Modern Memorials are Gardens
Memorials here in D.C. and elsewhere used to be about stonework, not plants. No green interrupts the displays of granite that are our monuments to Lincoln or Jefferson. The Washington Monument is, of course, in the middle of a sea of grass but its form - SO phallic - focusses the eye on a stack of stone, to be seen from afar or ascended by elevator. Then there was the Vietnam, that shocking black gash in the lawn, and the world of memorialization changed.

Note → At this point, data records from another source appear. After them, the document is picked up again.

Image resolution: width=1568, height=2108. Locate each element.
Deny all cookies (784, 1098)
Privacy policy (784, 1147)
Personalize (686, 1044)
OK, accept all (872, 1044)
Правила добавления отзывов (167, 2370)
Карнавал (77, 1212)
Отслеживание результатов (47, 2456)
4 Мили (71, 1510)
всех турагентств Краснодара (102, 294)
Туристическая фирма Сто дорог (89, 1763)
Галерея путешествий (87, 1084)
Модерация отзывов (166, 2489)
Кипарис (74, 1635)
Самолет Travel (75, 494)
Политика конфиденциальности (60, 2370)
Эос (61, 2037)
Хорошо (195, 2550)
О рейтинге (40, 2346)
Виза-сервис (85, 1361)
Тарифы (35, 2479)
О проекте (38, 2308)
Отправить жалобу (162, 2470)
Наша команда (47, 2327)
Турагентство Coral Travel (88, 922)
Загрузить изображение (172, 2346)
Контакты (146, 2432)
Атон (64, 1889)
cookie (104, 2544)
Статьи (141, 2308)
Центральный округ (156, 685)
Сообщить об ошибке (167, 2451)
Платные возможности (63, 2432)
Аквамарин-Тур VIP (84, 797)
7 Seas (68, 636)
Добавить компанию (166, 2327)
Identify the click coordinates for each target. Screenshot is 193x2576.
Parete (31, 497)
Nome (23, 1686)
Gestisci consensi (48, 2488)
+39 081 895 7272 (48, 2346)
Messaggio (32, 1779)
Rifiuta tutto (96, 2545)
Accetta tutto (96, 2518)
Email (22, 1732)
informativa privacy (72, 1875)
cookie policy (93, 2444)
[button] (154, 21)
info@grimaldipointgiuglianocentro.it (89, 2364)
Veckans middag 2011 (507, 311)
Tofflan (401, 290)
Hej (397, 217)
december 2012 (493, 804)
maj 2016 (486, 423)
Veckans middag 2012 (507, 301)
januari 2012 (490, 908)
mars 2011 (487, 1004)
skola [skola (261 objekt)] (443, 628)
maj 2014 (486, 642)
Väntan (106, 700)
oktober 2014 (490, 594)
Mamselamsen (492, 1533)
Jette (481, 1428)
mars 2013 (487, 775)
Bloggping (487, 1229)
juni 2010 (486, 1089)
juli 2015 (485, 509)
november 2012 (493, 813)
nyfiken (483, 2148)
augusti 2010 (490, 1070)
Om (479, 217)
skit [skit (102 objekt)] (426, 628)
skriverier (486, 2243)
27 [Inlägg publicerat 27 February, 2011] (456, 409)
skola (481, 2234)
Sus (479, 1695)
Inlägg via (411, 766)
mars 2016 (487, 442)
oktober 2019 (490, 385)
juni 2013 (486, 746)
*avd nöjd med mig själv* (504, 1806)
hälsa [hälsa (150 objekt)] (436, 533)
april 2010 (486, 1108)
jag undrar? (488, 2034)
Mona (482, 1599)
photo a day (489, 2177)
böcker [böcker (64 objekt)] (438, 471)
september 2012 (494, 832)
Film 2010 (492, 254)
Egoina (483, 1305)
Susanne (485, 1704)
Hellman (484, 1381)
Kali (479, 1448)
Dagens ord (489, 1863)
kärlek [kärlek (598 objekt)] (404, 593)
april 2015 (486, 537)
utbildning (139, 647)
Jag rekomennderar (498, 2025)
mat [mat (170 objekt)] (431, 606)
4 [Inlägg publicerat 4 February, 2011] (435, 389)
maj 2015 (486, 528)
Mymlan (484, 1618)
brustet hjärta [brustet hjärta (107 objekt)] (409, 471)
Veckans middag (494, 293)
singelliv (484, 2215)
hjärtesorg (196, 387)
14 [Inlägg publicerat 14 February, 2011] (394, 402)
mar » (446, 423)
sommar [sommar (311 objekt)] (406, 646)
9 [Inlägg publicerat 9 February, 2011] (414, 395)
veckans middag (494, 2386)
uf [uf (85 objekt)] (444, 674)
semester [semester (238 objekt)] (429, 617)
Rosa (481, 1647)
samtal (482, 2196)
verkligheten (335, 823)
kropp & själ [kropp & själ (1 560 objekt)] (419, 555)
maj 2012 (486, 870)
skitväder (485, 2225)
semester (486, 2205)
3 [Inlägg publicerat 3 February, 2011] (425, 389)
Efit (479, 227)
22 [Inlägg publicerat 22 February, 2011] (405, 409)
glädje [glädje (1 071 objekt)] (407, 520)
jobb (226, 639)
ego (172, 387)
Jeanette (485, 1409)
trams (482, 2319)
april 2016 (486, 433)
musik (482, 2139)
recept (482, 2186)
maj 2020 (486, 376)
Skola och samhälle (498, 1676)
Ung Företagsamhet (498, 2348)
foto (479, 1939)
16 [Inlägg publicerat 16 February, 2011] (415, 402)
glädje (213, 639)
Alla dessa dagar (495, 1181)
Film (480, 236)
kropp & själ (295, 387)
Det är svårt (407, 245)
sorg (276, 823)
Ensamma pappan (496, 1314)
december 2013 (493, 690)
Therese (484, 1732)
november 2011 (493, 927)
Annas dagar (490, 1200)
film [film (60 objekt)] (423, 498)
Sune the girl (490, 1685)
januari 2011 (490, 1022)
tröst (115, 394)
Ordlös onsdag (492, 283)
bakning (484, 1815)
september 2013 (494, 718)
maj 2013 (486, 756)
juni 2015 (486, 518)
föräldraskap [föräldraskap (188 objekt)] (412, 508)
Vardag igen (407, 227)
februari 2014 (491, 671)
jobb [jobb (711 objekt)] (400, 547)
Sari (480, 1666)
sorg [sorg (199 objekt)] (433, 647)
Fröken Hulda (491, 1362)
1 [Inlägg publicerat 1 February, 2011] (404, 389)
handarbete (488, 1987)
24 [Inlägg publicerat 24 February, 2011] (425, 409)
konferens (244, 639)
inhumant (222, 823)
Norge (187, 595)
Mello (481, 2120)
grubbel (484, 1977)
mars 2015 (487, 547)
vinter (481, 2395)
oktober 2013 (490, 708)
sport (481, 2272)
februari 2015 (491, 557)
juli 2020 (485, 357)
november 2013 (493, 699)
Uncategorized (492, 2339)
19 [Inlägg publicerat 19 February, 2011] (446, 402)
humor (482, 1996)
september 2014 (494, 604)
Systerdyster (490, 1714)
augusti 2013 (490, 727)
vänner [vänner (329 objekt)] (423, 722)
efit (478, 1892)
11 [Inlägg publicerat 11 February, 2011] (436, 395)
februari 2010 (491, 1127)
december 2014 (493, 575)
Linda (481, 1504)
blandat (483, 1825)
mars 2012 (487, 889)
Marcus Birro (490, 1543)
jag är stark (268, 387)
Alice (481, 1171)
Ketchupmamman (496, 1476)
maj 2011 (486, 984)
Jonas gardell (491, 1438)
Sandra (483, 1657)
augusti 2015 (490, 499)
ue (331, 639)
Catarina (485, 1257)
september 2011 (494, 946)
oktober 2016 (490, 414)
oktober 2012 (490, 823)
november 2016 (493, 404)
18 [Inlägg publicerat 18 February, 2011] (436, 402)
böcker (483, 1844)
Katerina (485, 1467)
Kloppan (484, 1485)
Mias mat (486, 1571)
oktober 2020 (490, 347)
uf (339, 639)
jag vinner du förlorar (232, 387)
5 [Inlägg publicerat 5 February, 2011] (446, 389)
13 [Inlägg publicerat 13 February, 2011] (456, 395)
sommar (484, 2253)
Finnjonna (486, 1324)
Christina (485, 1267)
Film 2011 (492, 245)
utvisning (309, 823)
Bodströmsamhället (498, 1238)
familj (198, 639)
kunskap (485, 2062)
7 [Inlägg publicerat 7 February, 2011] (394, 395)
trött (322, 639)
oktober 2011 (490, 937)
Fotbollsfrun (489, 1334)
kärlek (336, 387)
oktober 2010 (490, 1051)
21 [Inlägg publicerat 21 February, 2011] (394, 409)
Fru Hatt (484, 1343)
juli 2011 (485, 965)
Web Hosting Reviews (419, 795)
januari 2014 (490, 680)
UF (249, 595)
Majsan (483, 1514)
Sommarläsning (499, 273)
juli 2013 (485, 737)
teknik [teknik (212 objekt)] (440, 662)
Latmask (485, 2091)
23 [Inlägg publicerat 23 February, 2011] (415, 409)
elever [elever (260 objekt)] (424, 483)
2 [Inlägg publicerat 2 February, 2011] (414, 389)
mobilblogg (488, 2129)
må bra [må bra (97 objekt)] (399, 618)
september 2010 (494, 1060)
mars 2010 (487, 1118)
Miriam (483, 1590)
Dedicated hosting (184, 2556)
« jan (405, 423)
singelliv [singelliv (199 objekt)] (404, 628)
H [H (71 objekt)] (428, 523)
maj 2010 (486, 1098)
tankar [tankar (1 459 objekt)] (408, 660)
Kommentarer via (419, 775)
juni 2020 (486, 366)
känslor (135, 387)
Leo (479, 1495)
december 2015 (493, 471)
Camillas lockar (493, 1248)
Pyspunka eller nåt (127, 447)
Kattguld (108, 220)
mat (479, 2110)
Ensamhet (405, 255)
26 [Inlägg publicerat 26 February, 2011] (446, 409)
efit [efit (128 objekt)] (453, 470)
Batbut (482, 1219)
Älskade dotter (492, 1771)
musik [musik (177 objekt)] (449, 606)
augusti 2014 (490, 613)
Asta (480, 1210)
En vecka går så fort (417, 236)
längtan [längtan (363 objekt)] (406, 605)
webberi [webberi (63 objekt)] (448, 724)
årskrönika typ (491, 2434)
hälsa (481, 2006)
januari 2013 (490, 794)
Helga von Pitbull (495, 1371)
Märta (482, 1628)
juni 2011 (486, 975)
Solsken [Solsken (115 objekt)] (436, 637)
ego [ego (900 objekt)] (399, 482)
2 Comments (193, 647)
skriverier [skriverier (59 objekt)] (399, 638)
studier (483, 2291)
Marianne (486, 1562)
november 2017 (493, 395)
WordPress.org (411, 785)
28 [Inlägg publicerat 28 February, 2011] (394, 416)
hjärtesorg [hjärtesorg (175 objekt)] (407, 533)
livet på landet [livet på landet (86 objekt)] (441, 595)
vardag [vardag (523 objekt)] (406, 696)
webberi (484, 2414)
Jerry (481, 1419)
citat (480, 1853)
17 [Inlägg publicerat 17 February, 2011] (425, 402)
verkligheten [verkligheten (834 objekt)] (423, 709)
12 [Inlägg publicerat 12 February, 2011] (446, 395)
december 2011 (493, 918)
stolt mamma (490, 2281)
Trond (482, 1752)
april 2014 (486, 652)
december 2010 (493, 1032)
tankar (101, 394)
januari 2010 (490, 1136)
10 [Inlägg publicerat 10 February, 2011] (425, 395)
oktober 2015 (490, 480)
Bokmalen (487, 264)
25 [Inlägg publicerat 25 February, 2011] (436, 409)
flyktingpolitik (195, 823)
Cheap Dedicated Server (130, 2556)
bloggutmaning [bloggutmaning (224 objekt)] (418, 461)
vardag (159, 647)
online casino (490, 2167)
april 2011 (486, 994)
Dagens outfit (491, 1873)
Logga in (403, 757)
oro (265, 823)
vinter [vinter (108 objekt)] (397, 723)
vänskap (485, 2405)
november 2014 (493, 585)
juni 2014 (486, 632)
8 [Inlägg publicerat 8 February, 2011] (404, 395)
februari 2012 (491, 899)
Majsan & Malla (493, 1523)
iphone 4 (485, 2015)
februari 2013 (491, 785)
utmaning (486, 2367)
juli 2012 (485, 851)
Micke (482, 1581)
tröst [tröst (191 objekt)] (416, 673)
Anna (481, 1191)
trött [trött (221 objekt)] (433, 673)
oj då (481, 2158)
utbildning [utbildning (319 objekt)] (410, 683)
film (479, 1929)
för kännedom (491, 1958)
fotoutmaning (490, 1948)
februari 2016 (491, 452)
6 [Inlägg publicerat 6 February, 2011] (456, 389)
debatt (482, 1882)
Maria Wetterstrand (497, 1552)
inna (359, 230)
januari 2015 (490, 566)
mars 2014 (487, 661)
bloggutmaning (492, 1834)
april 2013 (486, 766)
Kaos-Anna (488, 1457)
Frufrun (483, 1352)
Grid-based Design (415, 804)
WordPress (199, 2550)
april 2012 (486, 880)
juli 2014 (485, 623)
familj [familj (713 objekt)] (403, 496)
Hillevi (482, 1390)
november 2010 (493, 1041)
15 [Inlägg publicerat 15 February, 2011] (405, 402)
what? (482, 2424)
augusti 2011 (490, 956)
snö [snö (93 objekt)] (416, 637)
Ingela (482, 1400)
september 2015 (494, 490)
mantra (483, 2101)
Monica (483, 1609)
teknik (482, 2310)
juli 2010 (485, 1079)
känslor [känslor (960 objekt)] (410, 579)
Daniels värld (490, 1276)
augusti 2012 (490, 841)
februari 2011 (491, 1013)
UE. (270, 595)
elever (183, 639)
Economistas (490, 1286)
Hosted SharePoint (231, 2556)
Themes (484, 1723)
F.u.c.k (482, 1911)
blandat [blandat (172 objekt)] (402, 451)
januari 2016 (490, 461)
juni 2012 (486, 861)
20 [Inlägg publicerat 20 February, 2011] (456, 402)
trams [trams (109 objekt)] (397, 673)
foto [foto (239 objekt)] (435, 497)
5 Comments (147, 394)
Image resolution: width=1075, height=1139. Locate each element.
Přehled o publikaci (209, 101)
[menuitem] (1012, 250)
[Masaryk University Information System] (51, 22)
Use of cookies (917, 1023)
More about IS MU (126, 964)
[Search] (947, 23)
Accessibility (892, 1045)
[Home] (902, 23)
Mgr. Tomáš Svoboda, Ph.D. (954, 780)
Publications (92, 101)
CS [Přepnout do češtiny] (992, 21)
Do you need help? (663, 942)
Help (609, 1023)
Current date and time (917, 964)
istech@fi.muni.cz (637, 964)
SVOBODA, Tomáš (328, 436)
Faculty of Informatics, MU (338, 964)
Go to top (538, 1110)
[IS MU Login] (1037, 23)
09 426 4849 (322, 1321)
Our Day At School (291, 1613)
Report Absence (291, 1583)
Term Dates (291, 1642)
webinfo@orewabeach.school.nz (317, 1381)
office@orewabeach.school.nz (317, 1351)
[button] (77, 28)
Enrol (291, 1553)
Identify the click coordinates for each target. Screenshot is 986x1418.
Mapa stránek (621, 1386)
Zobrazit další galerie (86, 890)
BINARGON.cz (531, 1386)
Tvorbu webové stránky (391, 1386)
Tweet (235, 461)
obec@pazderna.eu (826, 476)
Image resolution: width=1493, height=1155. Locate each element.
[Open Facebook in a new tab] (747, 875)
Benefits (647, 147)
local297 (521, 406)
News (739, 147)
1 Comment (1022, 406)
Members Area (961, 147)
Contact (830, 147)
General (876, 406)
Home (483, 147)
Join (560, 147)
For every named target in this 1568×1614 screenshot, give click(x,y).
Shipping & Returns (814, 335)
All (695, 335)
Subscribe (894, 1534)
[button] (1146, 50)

The wonderful memorial to FDR took the notion of the walking memorial even farther, using the popular garden concepts of multiple rooms and water features, and quickly became the favorite of many Washingtonians. Former Attorney General Janet Reno, a sufferer of Parkinson's disease, famously visited the FDR for inspiration, and as readers of this site might remember, I visited the FDR immediately after Katrina and was moved by words of that great leader.
And here you see the latest representation of the "landscape memorial" trend, the proposed $100 million memorial to Martin Luther King along the Tidal Basin and facing the Jefferson. The winner of a worldwide design competition is this sculpture garden and grove of trees, including even more cherry trees and lots of new crape myrtles, a welcome addition of color long after the too-brief flowering of the cherries.
This beautiful and moving design stands in stark contrast to the recently completed World War II Memorial, which in my humble opinion is all stone and bombast, an empty display of trite symbolism. Eagles, wreaths, columns, arches, stars - they're all there. This design of another era pleased almost no one except the WWII vets themselves, very few of whom are still living but who had enough political clout to have their taste enshrined for eternity. Then there's the fact that it glorifies war, but don't get me started. Let's hope that the beauty and power of the King Memorial will convince decision-makers that this gardenesque, contemplative, walking experience of memorials is far more successful and more likely to be loved for generations.
I stumbled across your blog and just wanted to make a comment on the WWII memorial.
I saw it for the first time while visiting DC in August 2004. I believe it had just opened a few weeks before then.
I found the expanses of water quite soothing and contemplative. And I thought the design took advantage of the monument's location.
While I will agree that incorporating "green" into memorials and monuments is a good idea, I think in this case it would have failed. I'm a gardener myself, and I don't feel as though trees and shrubs have any place in a war memorial. War is cold, dark, desperate. The WWII memorial and the other war memorials in DC accurately convey that sense.
Posted by: Tracy | December 02, 2005 at 11:59 AM
Thanks for the input and turning this into a conversation. Well put, too!